Entre los aspectos que destaca el docente hay uno que despierta particular atención. Frente al control de información y ocultamiento de los acontecimientos, surgió una resistencia en las redes. Participó la comunidad de hacktivistas de Anonymous, quienes irrumpieron en todas las páginas gubernamentales, haciendo públicos videos con masacres y audios de generales o del propio Presidente autorizando la represión policial. También dejaron la radio de la policía en transmisión en vivo por YouTube, filtraron cuentas bancarias, teléfonos personales, tarjetas de crédito, contratos del gobierno, vínculos militares, políticos, narcotraficantes, y, sobre todo, el papel de Álvaro Uribe Vélez como la cabeza de este movimiento (esto puede visualizarse ingresando a sus cuentas de Twitter o Telegram bajo #OPColombia). Se suma a esto la cultura K-Pop que boicoteó las tendencias en Twitter del gobierno que deslegitiman las protestas.

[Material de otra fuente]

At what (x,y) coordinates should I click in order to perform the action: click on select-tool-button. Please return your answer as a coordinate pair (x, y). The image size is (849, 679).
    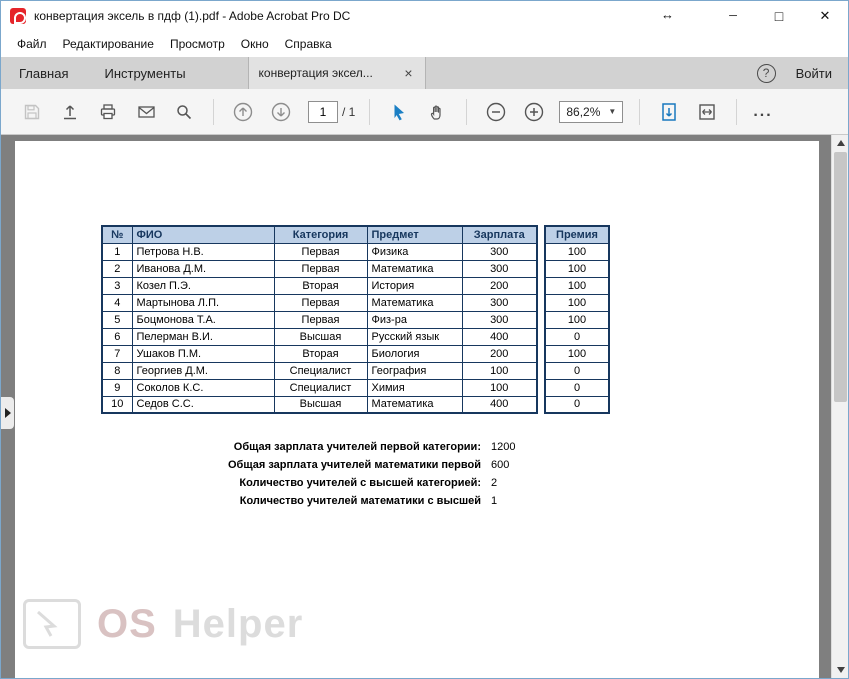
    Looking at the image, I should click on (399, 112).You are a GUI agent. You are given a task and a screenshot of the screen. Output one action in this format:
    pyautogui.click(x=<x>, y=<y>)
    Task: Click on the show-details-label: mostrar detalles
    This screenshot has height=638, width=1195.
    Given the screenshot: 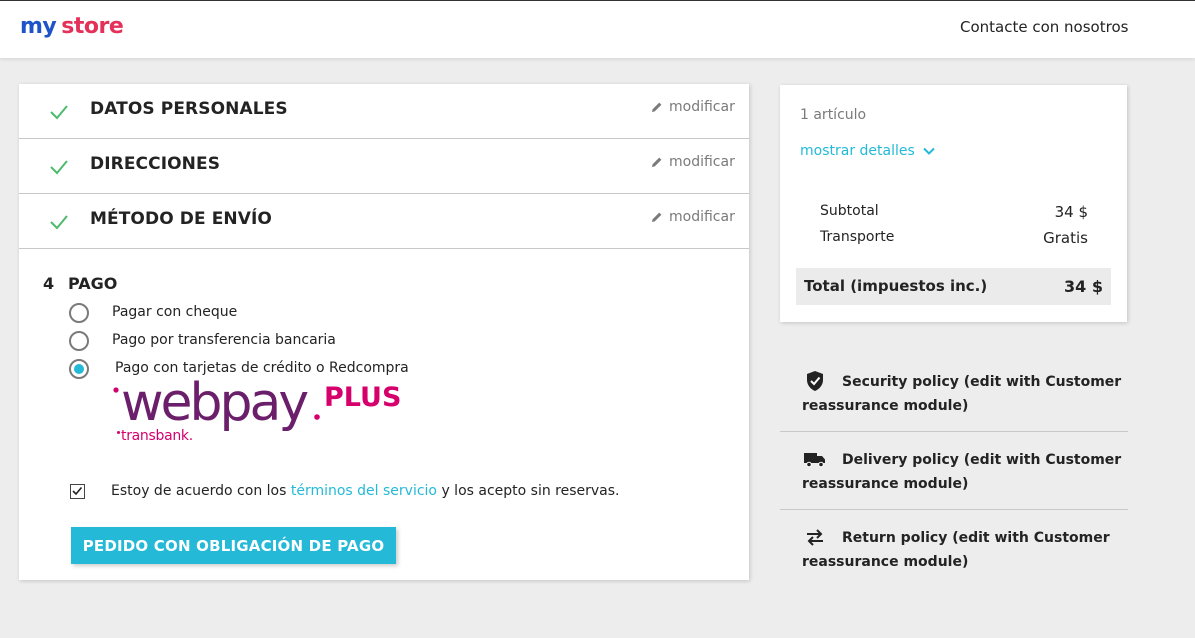 What is the action you would take?
    pyautogui.click(x=858, y=151)
     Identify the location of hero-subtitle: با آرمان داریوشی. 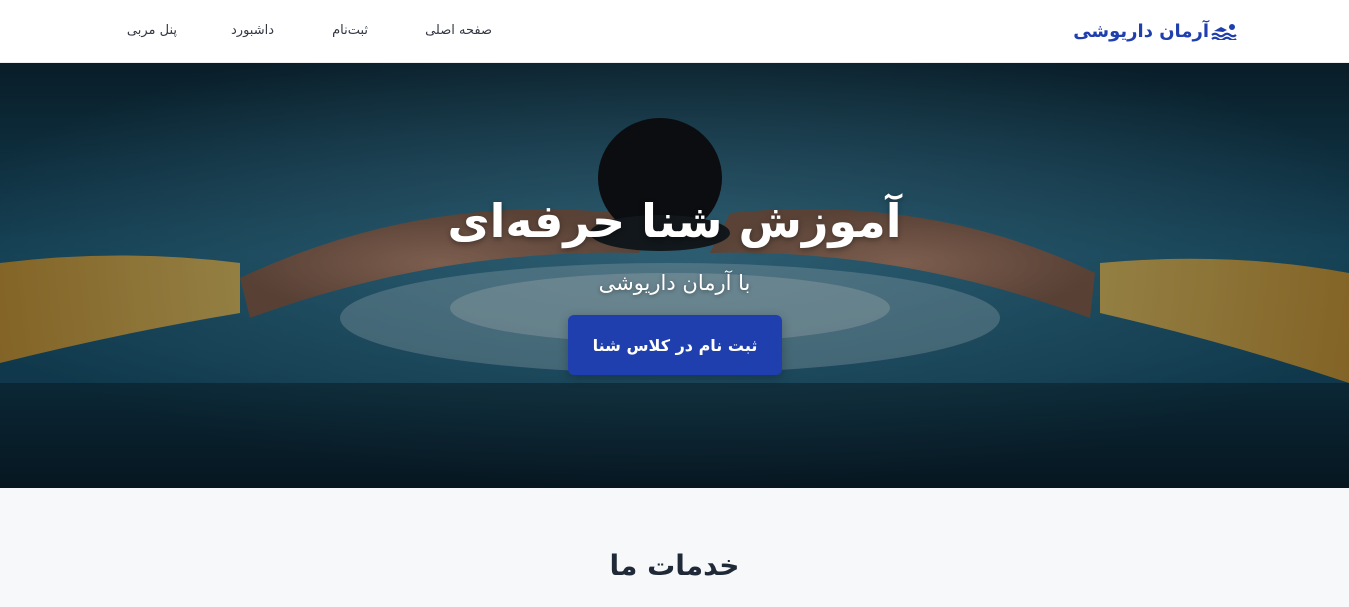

Una y otra vez, en distintas geografías, vemos gobiernos que representan intereses del poder económico. Desprecian la vida humana, corriendo el límite de lo decible cuando se trata de defender el buen vivir de esa porción tan diminuta de favorecidos. El marco histórico y global de ampliación del reconocimiento de derechos en lo formal pareciera venir acompañado de un repliegue en las políticas destinadas a efectivizarlos. El miércoles 26 de mayo, la senadora Paola Holguín –parte del gobernante partido Centro Democrático– en su discurso online ante dirigentes políticos opositores transmitió un mensaje inquietante: No engañen a los colombianos y no engañen a la comunidad internacional y dejen de llorar por un ojo”, refiriéndose a una práctica represiva que parece haberse convertido en “tendencia” entre los escuderos armados del poder económico regional: tirar a los ojos. Este mensaje siniestro ya recorrió anteriormente, en imágenes y palabras, el mundo entero. Entonces les tocó a los jóvenes chilenos que, en cada caminata por la Alameda, entre cánticos y corridas, fueron entregando sus ojos mientras llamaban desesperadamente al despertar de Chile. El comportamiento de una derecha feroz, que juega las cartas de la democracia cuando gana y utiliza la peor y más deplorable de las malas artes cuando pierde, parece decir “los cegamos cuando advertimos que comienzan a ver”, para que se sepa lo que puede sucederle a quien decida echar una mirada fuera de la pantalla oficial de noticias.